-- About this task --
Beginning with the opening line, restate the following material exactly, up through the line that contains "Go to the Projects tab".

===

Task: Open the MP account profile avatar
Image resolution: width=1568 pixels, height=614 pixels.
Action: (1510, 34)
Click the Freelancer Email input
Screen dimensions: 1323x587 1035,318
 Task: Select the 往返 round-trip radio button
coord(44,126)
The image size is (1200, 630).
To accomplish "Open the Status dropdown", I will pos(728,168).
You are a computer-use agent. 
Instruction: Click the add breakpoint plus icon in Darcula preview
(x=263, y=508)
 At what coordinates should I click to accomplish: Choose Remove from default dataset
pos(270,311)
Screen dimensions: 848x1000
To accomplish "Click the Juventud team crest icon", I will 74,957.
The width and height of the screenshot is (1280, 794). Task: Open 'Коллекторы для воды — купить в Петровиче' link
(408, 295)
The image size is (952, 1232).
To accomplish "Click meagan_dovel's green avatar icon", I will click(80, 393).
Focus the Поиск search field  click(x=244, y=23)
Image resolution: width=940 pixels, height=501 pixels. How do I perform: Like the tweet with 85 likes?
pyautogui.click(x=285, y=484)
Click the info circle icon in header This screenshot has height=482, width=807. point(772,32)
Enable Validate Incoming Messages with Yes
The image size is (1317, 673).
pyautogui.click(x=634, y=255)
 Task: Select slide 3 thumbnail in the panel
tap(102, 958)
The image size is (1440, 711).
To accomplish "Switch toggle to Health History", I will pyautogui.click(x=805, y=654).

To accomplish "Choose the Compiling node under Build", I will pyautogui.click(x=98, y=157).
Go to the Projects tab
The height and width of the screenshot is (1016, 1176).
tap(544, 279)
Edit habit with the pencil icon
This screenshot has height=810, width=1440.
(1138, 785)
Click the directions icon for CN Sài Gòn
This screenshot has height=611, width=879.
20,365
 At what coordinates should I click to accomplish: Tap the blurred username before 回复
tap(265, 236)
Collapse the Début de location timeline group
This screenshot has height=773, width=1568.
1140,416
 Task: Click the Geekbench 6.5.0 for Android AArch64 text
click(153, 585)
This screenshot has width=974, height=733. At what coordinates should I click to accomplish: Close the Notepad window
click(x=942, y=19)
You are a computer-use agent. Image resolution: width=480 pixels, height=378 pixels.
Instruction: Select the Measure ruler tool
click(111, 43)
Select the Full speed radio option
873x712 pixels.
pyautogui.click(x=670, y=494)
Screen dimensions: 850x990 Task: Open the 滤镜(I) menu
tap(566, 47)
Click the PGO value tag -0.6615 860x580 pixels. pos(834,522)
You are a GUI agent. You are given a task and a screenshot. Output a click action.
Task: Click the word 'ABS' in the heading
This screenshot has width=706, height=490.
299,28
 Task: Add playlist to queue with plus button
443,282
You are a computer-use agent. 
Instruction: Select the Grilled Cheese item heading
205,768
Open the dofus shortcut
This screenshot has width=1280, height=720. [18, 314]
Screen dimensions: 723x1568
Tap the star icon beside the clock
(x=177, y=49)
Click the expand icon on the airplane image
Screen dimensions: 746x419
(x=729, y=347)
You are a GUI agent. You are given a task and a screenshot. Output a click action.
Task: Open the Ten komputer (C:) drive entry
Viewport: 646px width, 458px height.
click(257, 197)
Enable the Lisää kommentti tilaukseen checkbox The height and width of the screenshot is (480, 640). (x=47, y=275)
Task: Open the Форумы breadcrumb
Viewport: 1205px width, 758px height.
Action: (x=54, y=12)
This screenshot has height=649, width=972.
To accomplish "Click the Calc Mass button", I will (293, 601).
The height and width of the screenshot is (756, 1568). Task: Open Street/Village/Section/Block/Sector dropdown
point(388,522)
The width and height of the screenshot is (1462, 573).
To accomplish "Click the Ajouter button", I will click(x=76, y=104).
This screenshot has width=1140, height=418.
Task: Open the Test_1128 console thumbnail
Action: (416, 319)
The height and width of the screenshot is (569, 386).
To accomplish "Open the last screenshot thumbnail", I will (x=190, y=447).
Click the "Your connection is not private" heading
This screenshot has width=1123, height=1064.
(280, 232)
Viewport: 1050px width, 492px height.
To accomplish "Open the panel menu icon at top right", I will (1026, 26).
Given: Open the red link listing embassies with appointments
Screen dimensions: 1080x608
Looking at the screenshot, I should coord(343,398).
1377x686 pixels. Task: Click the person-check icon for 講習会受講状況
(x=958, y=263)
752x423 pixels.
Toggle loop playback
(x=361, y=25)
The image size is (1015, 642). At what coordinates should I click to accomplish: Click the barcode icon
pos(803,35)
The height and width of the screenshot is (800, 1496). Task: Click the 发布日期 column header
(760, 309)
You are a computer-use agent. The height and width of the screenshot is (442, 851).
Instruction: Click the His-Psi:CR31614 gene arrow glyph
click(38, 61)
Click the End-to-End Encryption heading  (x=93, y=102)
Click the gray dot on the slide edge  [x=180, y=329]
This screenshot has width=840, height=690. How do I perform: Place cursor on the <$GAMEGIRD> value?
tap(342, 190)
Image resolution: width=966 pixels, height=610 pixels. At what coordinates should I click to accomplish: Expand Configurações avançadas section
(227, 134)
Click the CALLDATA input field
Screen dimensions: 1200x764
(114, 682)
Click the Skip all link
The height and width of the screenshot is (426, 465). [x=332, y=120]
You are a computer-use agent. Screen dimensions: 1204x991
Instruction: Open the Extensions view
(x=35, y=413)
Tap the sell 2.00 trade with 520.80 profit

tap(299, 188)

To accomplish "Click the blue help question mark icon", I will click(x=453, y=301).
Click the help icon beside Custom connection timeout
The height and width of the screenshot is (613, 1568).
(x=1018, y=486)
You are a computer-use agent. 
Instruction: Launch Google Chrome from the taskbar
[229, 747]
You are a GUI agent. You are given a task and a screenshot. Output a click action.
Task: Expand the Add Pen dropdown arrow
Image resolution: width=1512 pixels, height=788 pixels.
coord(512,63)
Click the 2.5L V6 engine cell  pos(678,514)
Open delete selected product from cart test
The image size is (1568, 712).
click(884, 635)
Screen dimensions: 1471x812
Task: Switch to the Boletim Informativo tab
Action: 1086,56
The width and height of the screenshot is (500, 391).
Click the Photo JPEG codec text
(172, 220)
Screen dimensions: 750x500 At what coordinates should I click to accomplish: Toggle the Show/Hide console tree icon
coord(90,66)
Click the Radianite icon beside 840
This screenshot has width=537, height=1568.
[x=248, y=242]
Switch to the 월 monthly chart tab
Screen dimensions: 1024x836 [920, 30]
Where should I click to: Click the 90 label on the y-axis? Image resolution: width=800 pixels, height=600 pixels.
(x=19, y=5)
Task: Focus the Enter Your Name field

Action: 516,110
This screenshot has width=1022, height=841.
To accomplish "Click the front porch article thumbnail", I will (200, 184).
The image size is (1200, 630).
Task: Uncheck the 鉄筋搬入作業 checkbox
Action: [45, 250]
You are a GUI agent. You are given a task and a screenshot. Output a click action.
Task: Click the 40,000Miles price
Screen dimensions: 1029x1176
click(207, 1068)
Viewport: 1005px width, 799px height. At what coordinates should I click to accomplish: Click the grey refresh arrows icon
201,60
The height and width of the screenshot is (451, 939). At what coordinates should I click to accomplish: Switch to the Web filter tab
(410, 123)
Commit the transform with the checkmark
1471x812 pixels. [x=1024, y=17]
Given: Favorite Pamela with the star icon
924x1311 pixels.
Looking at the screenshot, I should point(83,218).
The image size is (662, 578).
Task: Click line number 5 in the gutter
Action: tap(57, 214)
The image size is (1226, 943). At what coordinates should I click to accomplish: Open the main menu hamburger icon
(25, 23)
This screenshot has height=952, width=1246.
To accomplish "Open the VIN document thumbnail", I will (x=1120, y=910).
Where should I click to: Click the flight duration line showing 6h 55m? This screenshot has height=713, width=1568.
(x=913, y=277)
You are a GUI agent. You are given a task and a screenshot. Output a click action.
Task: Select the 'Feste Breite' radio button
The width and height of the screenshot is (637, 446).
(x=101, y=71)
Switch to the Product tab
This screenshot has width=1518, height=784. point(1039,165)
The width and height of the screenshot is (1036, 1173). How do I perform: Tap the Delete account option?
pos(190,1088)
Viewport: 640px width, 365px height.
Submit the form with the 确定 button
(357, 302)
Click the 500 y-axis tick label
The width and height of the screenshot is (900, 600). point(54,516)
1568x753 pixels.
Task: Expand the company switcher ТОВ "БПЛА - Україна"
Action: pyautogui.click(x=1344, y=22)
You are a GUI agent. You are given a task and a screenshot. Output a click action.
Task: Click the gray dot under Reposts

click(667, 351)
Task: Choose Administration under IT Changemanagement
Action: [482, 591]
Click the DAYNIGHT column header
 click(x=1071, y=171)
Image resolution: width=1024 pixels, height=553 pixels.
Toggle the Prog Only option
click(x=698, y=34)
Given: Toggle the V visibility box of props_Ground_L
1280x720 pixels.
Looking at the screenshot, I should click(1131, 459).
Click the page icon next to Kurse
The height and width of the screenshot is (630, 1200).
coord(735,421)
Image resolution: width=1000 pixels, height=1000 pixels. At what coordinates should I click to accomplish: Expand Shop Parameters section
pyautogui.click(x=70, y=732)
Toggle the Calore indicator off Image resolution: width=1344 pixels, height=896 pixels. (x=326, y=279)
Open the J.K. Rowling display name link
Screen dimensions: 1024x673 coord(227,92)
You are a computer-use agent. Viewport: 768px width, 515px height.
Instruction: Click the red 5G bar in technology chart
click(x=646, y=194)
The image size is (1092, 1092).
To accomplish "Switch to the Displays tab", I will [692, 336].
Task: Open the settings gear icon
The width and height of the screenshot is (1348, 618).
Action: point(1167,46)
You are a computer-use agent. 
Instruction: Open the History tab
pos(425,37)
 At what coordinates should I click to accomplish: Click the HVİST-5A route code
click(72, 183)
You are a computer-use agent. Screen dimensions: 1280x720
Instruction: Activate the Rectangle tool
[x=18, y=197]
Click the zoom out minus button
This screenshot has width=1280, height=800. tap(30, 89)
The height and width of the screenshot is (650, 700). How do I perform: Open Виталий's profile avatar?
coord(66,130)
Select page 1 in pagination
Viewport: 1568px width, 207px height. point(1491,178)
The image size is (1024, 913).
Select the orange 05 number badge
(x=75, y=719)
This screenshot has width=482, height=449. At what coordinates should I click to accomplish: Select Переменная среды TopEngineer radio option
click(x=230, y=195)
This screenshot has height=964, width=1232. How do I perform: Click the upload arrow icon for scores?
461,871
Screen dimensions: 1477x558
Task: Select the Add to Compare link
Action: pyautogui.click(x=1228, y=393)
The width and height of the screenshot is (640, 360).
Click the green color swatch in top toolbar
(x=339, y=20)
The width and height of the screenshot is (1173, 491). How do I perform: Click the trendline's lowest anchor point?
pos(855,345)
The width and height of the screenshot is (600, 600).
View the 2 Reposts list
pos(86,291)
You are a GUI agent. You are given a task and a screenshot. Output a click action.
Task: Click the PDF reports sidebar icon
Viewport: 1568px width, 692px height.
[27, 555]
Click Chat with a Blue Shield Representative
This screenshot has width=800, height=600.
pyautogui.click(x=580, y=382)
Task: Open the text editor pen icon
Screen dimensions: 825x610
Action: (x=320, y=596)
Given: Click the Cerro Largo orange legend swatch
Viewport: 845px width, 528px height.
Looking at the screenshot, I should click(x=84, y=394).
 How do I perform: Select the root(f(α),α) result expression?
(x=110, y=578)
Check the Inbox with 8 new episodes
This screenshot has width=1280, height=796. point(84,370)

===

-- Output for this exercise --
Task: Open the MP account profile avatar
Image resolution: width=1568 pixels, height=614 pixels.
Action: (1510, 34)
Click the Freelancer Email input
Screen dimensions: 1323x587 1035,318
 Task: Select the 往返 round-trip radio button
coord(44,126)
The image size is (1200, 630).
To accomplish "Open the Status dropdown", I will pos(728,168).
You are a computer-use agent. 
Instruction: Click the add breakpoint plus icon in Darcula preview
(x=263, y=508)
 At what coordinates should I click to accomplish: Choose Remove from default dataset
pos(270,311)
Screen dimensions: 848x1000
To accomplish "Click the Juventud team crest icon", I will 74,957.
The width and height of the screenshot is (1280, 794). Task: Open 'Коллекторы для воды — купить в Петровиче' link
(408, 295)
The image size is (952, 1232).
To accomplish "Click meagan_dovel's green avatar icon", I will click(80, 393).
Focus the Поиск search field  click(x=244, y=23)
Image resolution: width=940 pixels, height=501 pixels. How do I perform: Like the tweet with 85 likes?
pyautogui.click(x=285, y=484)
Click the info circle icon in header This screenshot has height=482, width=807. point(772,32)
Enable Validate Incoming Messages with Yes
The image size is (1317, 673).
pyautogui.click(x=634, y=255)
 Task: Select slide 3 thumbnail in the panel
tap(102, 958)
The image size is (1440, 711).
To accomplish "Switch toggle to Health History", I will pyautogui.click(x=805, y=654).

To accomplish "Choose the Compiling node under Build", I will pyautogui.click(x=98, y=157).
Go to the Projects tab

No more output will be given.